A brief brand history…
I started this business as a step into the unknown — I now find myself romanticising the ordinary; to find poetry in the fleeting, to hold love in its impermanence. What began as curiosity became a calling. In three short wedding seasons, I’ve found my voice — one that seeks to frame the beauty that lives within transience. Like Rilke wrote, “Let everything happen to you: beauty and terror. Just keep going.” That’s what I want to do — to let everything happen, and to make art from it.
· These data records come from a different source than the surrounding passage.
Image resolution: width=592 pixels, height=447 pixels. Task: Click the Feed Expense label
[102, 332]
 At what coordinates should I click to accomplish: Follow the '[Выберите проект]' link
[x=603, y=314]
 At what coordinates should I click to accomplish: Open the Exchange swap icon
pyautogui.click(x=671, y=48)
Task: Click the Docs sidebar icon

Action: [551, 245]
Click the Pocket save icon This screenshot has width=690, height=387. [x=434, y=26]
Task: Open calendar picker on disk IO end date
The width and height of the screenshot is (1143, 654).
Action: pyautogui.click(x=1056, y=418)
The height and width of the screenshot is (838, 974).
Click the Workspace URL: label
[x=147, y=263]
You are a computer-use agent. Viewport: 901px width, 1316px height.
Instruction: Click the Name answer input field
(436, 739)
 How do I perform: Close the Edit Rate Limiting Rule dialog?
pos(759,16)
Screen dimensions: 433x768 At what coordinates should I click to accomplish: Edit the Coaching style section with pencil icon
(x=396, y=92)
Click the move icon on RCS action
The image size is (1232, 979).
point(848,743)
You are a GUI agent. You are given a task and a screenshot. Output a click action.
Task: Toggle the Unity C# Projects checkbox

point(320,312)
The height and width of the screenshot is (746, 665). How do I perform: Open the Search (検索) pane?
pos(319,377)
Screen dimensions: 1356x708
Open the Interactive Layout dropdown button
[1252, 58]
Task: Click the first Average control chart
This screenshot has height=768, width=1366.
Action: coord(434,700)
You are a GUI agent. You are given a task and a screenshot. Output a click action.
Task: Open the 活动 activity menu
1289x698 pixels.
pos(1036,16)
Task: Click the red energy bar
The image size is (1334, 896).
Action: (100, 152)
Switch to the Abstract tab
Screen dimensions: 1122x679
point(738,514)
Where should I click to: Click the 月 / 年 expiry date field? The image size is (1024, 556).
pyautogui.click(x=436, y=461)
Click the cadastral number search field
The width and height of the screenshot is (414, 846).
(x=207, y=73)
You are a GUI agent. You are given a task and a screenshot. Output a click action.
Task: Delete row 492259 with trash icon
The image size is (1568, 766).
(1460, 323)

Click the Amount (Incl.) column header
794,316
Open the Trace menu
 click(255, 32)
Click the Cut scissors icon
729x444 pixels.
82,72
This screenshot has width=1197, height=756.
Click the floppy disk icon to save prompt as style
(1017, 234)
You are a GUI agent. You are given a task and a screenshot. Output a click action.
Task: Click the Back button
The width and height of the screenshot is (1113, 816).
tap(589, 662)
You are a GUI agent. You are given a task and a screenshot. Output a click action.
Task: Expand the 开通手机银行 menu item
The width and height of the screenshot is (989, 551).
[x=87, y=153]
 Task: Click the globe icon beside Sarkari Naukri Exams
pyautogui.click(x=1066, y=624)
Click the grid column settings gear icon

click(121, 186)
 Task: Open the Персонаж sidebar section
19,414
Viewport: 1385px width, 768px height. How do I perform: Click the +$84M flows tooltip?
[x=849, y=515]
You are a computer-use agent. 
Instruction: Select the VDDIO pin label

I’m drawn to the thinkers who stared into the abyss and still chose beauty — Nietzsche’s wild embrace of becoming, Kierkegaard’s leap of faith, Keats’ tender worship of transience, Rilke’s quiet devotion to the unseen. Their philosophies live in my work — in the shadows, the silence, the fleeting glances that say we were here, and it was real.
Outside my work, I’m obsessed with the arts — with film, literature, and the kind of weather that feels atmospheric and alive — fog that softens the world, rain that writes on glass, light that flickers between dark and dawn. That melancholy, that tension between dark and light, teaches how to capture love not as a performance, but as something raw, honest and defiant in its impermanence.
What frustrates me about this industry is how often weddings are treated as transactions — as a service to be checked off. Too many are content to produce “pretty.” But pretty doesn’t move you. Pretty doesn’t live and breath and shout and whisper. I want to create something intentional, visceral — something that feels like it is alive.
I’ve come to believe that life is made of almost’s — half-lit rooms, gentle reaching hands, fleeting light on familiar faces.
Nothing here lasts, and maybe that’s the point. I want to romanticise the everyday — not to glorify it, but to see it.
The way morning light stretches and yawns through a window.
The way someone aches and yearns for another.
The way golden light on a cold landscape and turns it into something soft, tender and dark.
The truth I wish couples knew is this: your love is only as visible as your courage. Your insecurities, your inhibitions — they’ll whisper to you to play it safe. But real beauty, real connection, lives beyond comfort. You have to step into the raw, the honest, the unguarded. That’s where love breathes. There is poetry in the ordinary, if we choose to notice.
Because love, as Keats said, “is truth, truth beauty.” It doesn’t need to last forever to mean something. It just needs to be felt — deeply, honestly, unapologetically — and remembered as proof that for one brief moment, it was all real. A way to insist quietly and defiantly that we were here and it mattered to us.